当時先輩はバイト先までは車で通ってた。
家までの道にトンネルがあるんだけど、いつものように
深夜3時位にそのトンネルを通りがかったんだって。
するとトンネルのはじっこを男が歩いてる。
歩行者用の道なんて無いから思いきり車道だし、時間も時間。ちょっと気になって見てた。
進行方向は同じだったから、始めはその人の後ろ姿を見たわけね。
だんだん近付くにつれて、異様な事に気付いた。



時期は冬だし外は寒い。
なのにその人は半そで、短パン。
別にランニングしてるようでもなかった。
一番気になったのが、その人、足が長いんだ。
いやもうモデルとかそんなレベルじゃない。
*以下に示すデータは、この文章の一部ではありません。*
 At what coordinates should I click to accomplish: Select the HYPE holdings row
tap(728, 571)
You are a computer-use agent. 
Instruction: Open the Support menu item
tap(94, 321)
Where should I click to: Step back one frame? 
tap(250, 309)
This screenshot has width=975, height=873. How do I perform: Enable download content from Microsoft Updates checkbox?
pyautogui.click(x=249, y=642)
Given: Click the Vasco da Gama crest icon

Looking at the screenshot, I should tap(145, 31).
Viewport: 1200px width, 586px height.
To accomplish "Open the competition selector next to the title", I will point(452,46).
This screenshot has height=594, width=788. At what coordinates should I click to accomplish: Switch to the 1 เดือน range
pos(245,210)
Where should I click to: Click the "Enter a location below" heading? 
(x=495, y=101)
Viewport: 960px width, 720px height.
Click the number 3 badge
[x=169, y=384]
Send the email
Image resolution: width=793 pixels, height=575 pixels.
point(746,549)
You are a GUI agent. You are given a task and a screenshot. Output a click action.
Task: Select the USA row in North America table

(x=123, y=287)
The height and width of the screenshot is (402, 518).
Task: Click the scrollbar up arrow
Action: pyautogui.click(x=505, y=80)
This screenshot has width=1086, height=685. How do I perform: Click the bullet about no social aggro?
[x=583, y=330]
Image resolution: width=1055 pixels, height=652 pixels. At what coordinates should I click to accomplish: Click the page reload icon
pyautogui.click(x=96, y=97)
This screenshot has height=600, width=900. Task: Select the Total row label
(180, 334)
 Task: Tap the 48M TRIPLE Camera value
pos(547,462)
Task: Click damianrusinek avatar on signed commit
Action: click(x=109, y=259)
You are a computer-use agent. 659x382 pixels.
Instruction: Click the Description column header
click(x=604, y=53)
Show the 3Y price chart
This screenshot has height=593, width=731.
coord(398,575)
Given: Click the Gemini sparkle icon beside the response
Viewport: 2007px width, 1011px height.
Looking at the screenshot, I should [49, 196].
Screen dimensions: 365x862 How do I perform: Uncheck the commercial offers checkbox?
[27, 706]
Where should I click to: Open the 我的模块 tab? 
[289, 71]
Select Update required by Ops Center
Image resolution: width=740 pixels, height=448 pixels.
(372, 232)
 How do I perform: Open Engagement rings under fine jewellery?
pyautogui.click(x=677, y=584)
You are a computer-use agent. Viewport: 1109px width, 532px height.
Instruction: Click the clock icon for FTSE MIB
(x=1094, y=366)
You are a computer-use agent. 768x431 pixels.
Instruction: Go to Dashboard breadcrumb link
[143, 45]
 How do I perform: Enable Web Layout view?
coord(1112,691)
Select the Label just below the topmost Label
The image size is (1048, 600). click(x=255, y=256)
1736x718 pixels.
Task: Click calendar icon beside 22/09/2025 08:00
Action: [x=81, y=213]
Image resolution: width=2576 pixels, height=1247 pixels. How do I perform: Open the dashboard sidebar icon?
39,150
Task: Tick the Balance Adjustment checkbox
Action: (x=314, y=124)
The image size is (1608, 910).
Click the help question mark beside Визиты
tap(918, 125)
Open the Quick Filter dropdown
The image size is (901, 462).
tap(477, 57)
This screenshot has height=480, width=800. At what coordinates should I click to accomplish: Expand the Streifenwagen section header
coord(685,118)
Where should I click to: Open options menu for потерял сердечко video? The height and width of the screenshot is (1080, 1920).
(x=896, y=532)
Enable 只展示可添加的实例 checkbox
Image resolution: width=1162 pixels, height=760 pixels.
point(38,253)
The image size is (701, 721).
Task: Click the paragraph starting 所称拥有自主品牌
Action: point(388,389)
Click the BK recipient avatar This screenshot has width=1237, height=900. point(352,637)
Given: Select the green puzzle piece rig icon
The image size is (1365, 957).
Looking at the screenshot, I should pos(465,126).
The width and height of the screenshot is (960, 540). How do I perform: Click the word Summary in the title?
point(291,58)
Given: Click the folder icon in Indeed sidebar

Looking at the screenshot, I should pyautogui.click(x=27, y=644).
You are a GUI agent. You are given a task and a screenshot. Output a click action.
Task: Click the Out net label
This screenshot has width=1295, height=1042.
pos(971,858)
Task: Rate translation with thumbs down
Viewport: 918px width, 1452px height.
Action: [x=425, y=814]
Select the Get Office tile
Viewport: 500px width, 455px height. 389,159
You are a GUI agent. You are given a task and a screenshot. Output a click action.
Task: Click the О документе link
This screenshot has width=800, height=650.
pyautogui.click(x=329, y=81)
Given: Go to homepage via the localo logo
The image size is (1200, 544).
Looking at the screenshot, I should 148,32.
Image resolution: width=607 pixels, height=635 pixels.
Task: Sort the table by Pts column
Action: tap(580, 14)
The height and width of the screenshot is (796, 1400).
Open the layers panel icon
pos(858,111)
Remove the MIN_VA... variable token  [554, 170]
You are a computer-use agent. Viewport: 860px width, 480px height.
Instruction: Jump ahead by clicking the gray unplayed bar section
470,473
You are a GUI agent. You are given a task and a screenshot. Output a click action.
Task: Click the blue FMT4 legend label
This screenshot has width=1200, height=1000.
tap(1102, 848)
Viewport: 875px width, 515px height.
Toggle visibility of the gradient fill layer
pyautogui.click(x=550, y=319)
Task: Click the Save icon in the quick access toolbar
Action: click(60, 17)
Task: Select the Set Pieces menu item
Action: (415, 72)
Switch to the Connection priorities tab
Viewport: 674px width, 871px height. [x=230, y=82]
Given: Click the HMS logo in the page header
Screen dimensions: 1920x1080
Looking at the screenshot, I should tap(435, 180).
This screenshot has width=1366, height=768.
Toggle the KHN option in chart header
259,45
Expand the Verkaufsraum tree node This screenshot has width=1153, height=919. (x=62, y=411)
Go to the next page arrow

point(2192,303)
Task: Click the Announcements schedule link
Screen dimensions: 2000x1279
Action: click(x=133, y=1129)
明らかにおかしい長さ。
鬼太郎にでてくる妖怪で、手長、足長、てわかるかな?
あれの足長のほうに似てたって。
(うわー、気味悪いなあ…)
まあ深夜にそんな人見たら誰だって嫌だよな。
先輩はあまり見ないようにしてアクセルを踏み込んだ。
んで、通りすぎた後にチラっとバックミラー見たわけ。
ここからはお約束。

ものすごい勢いで走って追いかけてきてた。

目は今にも飛び出すんじゃないかって思う位ひん剥いて、
狂ったように腕を振ってる。
まあバックミラーでカオが見えるくらいだから、すぐそこまで迫ってたんだろな。
先輩は気が動転して、めちゃめちゃなスピードで飛ばして逃げた。
しばらく走るとどうやら振り切ったっぽい。
家も近くなってきて、だんだん落ち着いてきた。
疲れてたし見間違いだろうと。
次の角を曲がると家、だったんだが、その角を曲がった瞬間信じられないものを見た。

門の前にあの男がいる!
先輩は車だし自分家に帰るには当然最短ルートを通ってる。
その先輩より先に家に着くなんてありえない。
怖くなった先輩は家を通り過ぎて朝までコンビニに居たらしい。
という話。オチも何も無くてすまん。

この話を聞いてしばらくは夜道が怖くて仕方なかった。